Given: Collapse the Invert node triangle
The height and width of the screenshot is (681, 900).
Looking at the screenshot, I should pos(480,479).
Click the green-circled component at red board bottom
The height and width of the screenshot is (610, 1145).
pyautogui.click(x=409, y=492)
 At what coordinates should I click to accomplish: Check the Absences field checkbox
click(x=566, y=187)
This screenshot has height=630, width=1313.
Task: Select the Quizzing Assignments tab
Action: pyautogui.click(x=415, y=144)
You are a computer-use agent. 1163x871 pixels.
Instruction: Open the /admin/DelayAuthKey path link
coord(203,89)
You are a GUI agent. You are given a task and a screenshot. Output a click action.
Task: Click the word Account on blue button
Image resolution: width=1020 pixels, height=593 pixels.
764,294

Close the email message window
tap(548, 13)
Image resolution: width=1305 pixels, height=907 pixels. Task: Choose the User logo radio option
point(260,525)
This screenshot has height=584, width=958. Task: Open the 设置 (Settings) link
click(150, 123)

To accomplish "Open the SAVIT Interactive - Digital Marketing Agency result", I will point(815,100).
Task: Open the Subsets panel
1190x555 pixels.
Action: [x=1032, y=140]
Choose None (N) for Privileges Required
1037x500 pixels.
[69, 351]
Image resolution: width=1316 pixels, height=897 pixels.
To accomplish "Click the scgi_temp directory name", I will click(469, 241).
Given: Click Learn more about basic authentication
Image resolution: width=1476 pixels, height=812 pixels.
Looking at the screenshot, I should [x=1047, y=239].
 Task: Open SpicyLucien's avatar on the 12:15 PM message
┄┄┄┄┄┄┄┄┄┄
Goal of the exercise
Retype only the lines above between the line with "Image resolution: width=1305" and the line with "Image resolution: width=1316", counting those two lines as well, and keep every character as it is.

Task response
Image resolution: width=1305 pixels, height=907 pixels. Task: Choose the User logo radio option
point(260,525)
This screenshot has height=584, width=958. Task: Open the 设置 (Settings) link
click(150, 123)

To accomplish "Open the SAVIT Interactive - Digital Marketing Agency result", I will point(815,100).
Task: Open the Subsets panel
1190x555 pixels.
Action: [x=1032, y=140]
Choose None (N) for Privileges Required
1037x500 pixels.
[69, 351]
Image resolution: width=1316 pixels, height=897 pixels.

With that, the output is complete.